Okay let's try this the manual way:

~  nsenter -U --preserve-credentials -m -n -t $(cat /tmp/1000-runtime-dir/containerd-rootless/child_pid)      with tammy@tammy at 13:15:41
 /   export CONTAINERD_ADDRESS=/tmp/1000-runtime-dir/containerd/containerd.sock                                with root@tammy at 13:16:16
 /  export CONTAINERD_SNAPSHOTTER=overlayfs                                                                   with root@tammy at 13:16:43
 /  ctr images pull docker.io/library/alpine:latest                                                           with root@tammy at 13:16:48
docker.io/library/alpine:latest:                                                  resolved       |++++++++++++++++++++++++++++++++++++++| 
index-sha256:8914eb54f968791faf6a8638949e480fef81e697984fba772b3976835194c6d4:    done           |++++++++++++++++++++++++++++++++++++++| 
manifest-sha256:c0d488a800e4127c334ad20d61d7bc21b4097540327217dfab52262adc02380c: done           |++++++++++++++++++++++++++++++++++++++| 
layer-sha256:c158987b05517b6f2c5913f3acef1f2182a32345a304fe357e3ace5fadcad715:    done           |++++++++++++++++++++++++++++++++++++++| 
config-sha256:49176f190c7e9cdb51ac85ab6c6d5e4512352218190cd69b08e6fd803ffbf3da:   done           |++++++++++++++++++++++++++++++++++++++| 
elapsed: 4.9 s                                                                    total:  3.2 Mi (671.5 KiB/s)                                     
unpacking linux/amd64 sha256:8914eb54f968791faf6a8638949e480fef81e697984fba772b3976835194c6d4...
done: 177.071479ms	
 /  ctr run -t --rm --fifo-dir /tmp/foo-fifo --cgroup "" docker.io/library/alpine:latest foo                  with root@tammy at 13:17:58
ctr: failed to create shim task: OCI runtime create failed: runc create failed: unable to start container process:
unable to apply cgroup configuration: rootless needs no limits + no cgrouppath when no permission is granted for cgroups
mkdir /sys/fs/cgroup/foo: permission denied: unknown
 /                                                                                                            with root@tammy at 13:18:02

Huh. Alright. We recently found out that cgroups might only work with systemd, and it seems that's the case.

Some Bad News

A few hours of pain later, here's what I have.

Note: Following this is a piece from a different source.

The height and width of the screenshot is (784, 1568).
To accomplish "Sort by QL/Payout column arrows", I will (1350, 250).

Attempting to run containerd as our user, and then manually using nsenter does not work:

~  nsenter -U --preserve-credentials -m -n -t $(cat /tmp/1000-runtime-dir/containerd-rootless/child_pid)
nsenter: setns(): can't reassociate to namespace 'net': Operation not permitted

If we run it via rc-service, it works. Likely something to do with the exact CLI options we're using. Won't think too hard about this one.

From there, nerdctl breaks with an applet error, and manually nsenter-ing the daemon and attempting to ctr run breaks because writing the cgroup file gets a permission denied. This occurs even with cgroups disabled.

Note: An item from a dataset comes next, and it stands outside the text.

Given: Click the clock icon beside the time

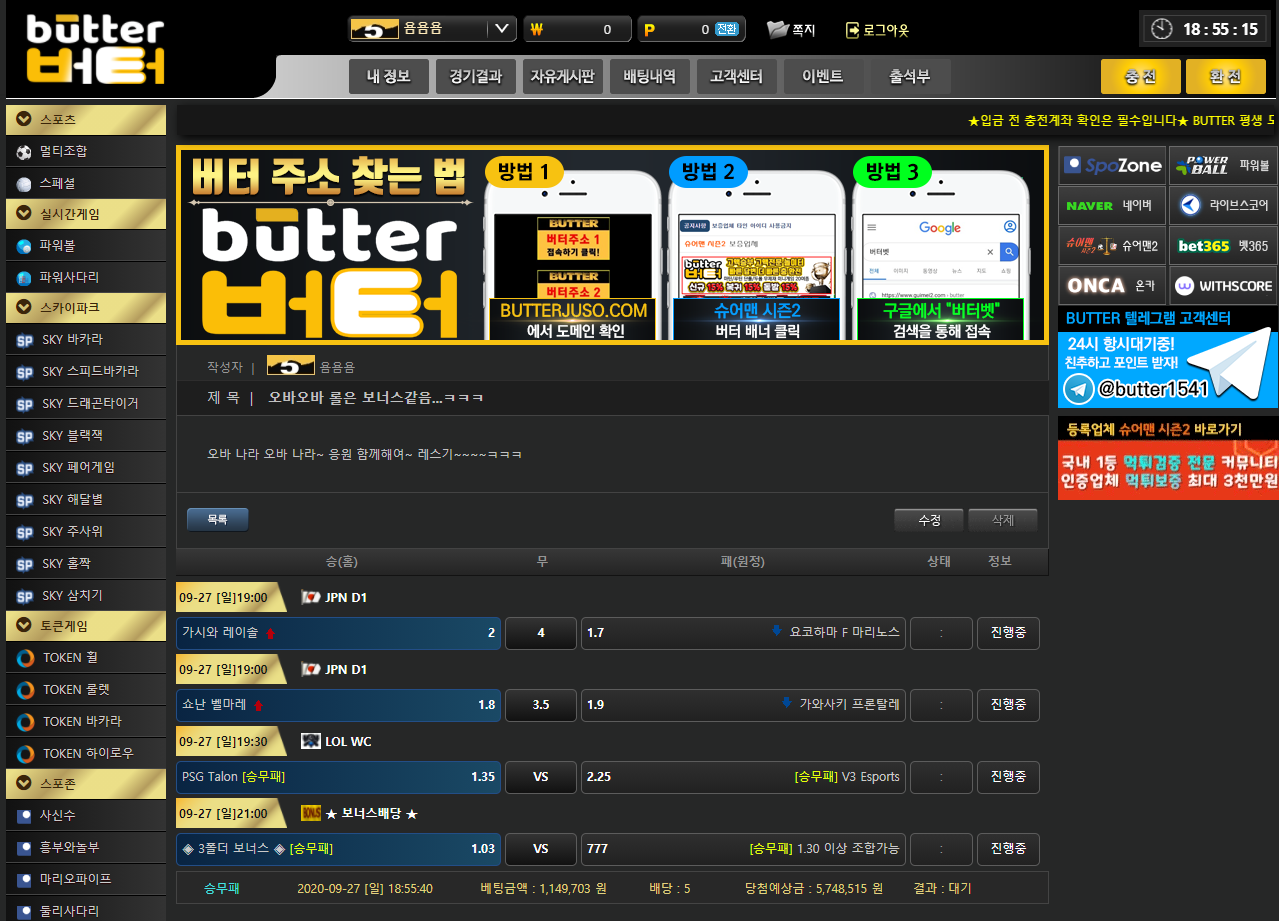Looking at the screenshot, I should tap(1161, 29).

I'm truly out of my depth here. I knew going in that this was an unsupported configuration, since most rootless implementations rely on systemd, but I wanted to try it anyway.

In my digging, I did find a guide on rootless Docker, and while we really don't want to use Docker, we did try using containerd-rootless.sh, but this results in the same errors.

For now, we're going to have to put this aside, since we really need to get to actually migrating our workloads. We'll keep digging in the background and see if we can discover anything, and ask some questions on the #containerd-dev Slack channel.

More Tea Please

With that, I heave a sigh while Doll is having us make some tea to calm down. Hope we'll have more for you all soon.

Excuse us while we turn into a jellyfish and swim away.